Data records:
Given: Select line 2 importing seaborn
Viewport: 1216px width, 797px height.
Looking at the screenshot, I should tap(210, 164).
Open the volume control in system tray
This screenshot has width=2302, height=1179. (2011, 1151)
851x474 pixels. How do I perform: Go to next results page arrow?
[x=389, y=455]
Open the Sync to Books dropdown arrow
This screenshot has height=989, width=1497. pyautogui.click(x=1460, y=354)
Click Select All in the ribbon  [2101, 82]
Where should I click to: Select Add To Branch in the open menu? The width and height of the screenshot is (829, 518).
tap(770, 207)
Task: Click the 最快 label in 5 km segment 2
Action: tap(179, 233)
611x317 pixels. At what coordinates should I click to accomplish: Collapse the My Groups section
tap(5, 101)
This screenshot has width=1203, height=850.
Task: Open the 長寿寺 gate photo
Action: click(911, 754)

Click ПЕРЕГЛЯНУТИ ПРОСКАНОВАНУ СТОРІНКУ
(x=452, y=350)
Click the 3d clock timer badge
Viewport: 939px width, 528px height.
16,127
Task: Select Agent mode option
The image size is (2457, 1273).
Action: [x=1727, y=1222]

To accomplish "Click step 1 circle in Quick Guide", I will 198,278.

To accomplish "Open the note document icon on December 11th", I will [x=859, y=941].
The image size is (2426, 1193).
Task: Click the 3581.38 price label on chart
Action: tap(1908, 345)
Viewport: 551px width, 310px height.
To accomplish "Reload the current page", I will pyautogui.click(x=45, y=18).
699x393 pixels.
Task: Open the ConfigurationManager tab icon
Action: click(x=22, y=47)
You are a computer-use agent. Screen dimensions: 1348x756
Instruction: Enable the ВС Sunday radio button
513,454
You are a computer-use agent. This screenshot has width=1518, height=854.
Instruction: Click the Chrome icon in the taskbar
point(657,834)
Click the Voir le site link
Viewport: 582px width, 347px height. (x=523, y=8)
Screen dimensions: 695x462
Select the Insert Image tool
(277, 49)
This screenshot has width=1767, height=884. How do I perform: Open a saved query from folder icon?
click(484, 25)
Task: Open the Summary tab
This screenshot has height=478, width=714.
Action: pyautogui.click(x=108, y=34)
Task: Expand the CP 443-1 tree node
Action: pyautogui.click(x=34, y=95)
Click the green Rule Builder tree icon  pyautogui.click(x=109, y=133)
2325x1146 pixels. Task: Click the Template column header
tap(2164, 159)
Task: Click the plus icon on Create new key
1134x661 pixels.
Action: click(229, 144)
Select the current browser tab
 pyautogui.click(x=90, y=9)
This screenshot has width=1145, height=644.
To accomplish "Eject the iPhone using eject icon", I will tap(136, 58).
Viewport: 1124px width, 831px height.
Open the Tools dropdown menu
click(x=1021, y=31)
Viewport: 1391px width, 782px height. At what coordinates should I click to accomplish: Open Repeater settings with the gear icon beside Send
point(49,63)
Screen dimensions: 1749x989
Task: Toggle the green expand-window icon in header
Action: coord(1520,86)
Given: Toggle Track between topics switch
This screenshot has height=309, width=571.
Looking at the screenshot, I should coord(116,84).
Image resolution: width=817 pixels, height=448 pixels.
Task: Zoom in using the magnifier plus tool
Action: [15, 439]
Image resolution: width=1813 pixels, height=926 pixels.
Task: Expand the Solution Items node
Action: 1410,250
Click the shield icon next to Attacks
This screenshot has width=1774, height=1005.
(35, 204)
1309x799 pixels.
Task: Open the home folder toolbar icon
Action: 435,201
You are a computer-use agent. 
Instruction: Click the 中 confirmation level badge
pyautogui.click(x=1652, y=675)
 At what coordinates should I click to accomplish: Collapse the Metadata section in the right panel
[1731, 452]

What the task asks:
Line by line, reproduce the material exactly.

Solution to this exercise:
Given: Select line 2 importing seaborn
Viewport: 1216px width, 797px height.
Looking at the screenshot, I should tap(210, 164).
Open the volume control in system tray
This screenshot has width=2302, height=1179. (2011, 1151)
851x474 pixels. How do I perform: Go to next results page arrow?
[x=389, y=455]
Open the Sync to Books dropdown arrow
This screenshot has height=989, width=1497. pyautogui.click(x=1460, y=354)
Click Select All in the ribbon  [2101, 82]
Where should I click to: Select Add To Branch in the open menu? The width and height of the screenshot is (829, 518).
tap(770, 207)
Task: Click the 最快 label in 5 km segment 2
Action: tap(179, 233)
611x317 pixels. At what coordinates should I click to accomplish: Collapse the My Groups section
tap(5, 101)
This screenshot has width=1203, height=850.
Task: Open the 長寿寺 gate photo
Action: click(911, 754)

Click ПЕРЕГЛЯНУТИ ПРОСКАНОВАНУ СТОРІНКУ
(x=452, y=350)
Click the 3d clock timer badge
Viewport: 939px width, 528px height.
16,127
Task: Select Agent mode option
The image size is (2457, 1273).
Action: [x=1727, y=1222]

To accomplish "Click step 1 circle in Quick Guide", I will 198,278.

To accomplish "Open the note document icon on December 11th", I will [x=859, y=941].
The image size is (2426, 1193).
Task: Click the 3581.38 price label on chart
Action: tap(1908, 345)
Viewport: 551px width, 310px height.
To accomplish "Reload the current page", I will pyautogui.click(x=45, y=18).
699x393 pixels.
Task: Open the ConfigurationManager tab icon
Action: click(x=22, y=47)
You are a computer-use agent. Screen dimensions: 1348x756
Instruction: Enable the ВС Sunday radio button
513,454
You are a computer-use agent. This screenshot has width=1518, height=854.
Instruction: Click the Chrome icon in the taskbar
point(657,834)
Click the Voir le site link
Viewport: 582px width, 347px height. (x=523, y=8)
Screen dimensions: 695x462
Select the Insert Image tool
(277, 49)
This screenshot has width=1767, height=884. How do I perform: Open a saved query from folder icon?
click(484, 25)
Task: Open the Summary tab
This screenshot has height=478, width=714.
Action: pyautogui.click(x=108, y=34)
Task: Expand the CP 443-1 tree node
Action: pyautogui.click(x=34, y=95)
Click the green Rule Builder tree icon  pyautogui.click(x=109, y=133)
2325x1146 pixels. Task: Click the Template column header
tap(2164, 159)
Task: Click the plus icon on Create new key
1134x661 pixels.
Action: click(229, 144)
Select the current browser tab
 pyautogui.click(x=90, y=9)
This screenshot has width=1145, height=644.
To accomplish "Eject the iPhone using eject icon", I will tap(136, 58).
Viewport: 1124px width, 831px height.
Open the Tools dropdown menu
click(x=1021, y=31)
Viewport: 1391px width, 782px height. At what coordinates should I click to accomplish: Open Repeater settings with the gear icon beside Send
point(49,63)
Screen dimensions: 1749x989
Task: Toggle the green expand-window icon in header
Action: coord(1520,86)
Given: Toggle Track between topics switch
This screenshot has height=309, width=571.
Looking at the screenshot, I should coord(116,84).
Image resolution: width=817 pixels, height=448 pixels.
Task: Zoom in using the magnifier plus tool
Action: [15, 439]
Image resolution: width=1813 pixels, height=926 pixels.
Task: Expand the Solution Items node
Action: 1410,250
Click the shield icon next to Attacks
This screenshot has width=1774, height=1005.
(35, 204)
1309x799 pixels.
Task: Open the home folder toolbar icon
Action: 435,201
You are a computer-use agent. 
Instruction: Click the 中 confirmation level badge
pyautogui.click(x=1652, y=675)
 At what coordinates should I click to accomplish: Collapse the Metadata section in the right panel
[1731, 452]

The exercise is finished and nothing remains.